Una de esas singulares partituras en las que siempre es posible encontrar algo nuevo, pues por su colosal y colorida grandilocuencia difícilmente puede ser del todo agotada, Alondra de la Parra nos cautivó por una lectura plena de cuerpo y unidad. Abordada conforme a las últimas anotaciones del autor, en cuatro movimientos y sin el Blumine concebido por Mahler en su primera y muy mal recibida versión (“¡Mi tiempo llegará!, escribió), los incisos de mayores densidad y profunda poesía muy bien contrastaron con los más festivos y casi dancísticos, siendo por su complejidad y su innovación motivo de un rechazo casi unánime en su estreno en 1889, conforme Mahler desde aquí se adelantaba ya a su tiempo y presagiaba lo porvenir. El segundo y el tercer movimientos, pensados por el compositor a modo de auténtico interludio (el segundo corresponde a un recuerdo de muy honda repercusión en la vida del compositor, porque “Infancia es destino”, como bien escribió Freud, y el tercero es una sarcástica marcha fúnebre), sonaron a plenitd con una orquesta conformada por extraordinarios atriles provenientes de muy diversos orígenes, un poco a la manera de la de Minería.

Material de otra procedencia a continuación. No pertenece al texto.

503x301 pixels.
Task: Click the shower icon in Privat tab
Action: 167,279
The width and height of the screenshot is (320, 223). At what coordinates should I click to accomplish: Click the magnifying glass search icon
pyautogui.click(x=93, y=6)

El cierre, con un “con movimiento tempestuoso”, de portentosa y magistral exuberancia, y en el cual brilló la orquesta en cada una de sus extraordinarias secciones, incluidos sus alientos en donde paradójicamente tantas otras orquestas suelen trastabillar, durante la coda y de pie, resultó verdaderamente apoteótico. Después de una interpretación con tales vehemencia y calidad, sin duda en uno de los mejores y más nítidos de los acercamientos al “Titán” que hayamos escuchado recientemente (recurdo, por ejemplo, la de Riccardo Chailly con la Concertgebouw de Amsterdam cuando en los noventa vinieron a México), no cabía ya encore alguno, y así fue. Con el único compromiso de hacer buena música y rendir culto a los grandes compositores, nos quedamos a la espera de lo porvenir, porque Mahler siempre se agradece y vale la pena.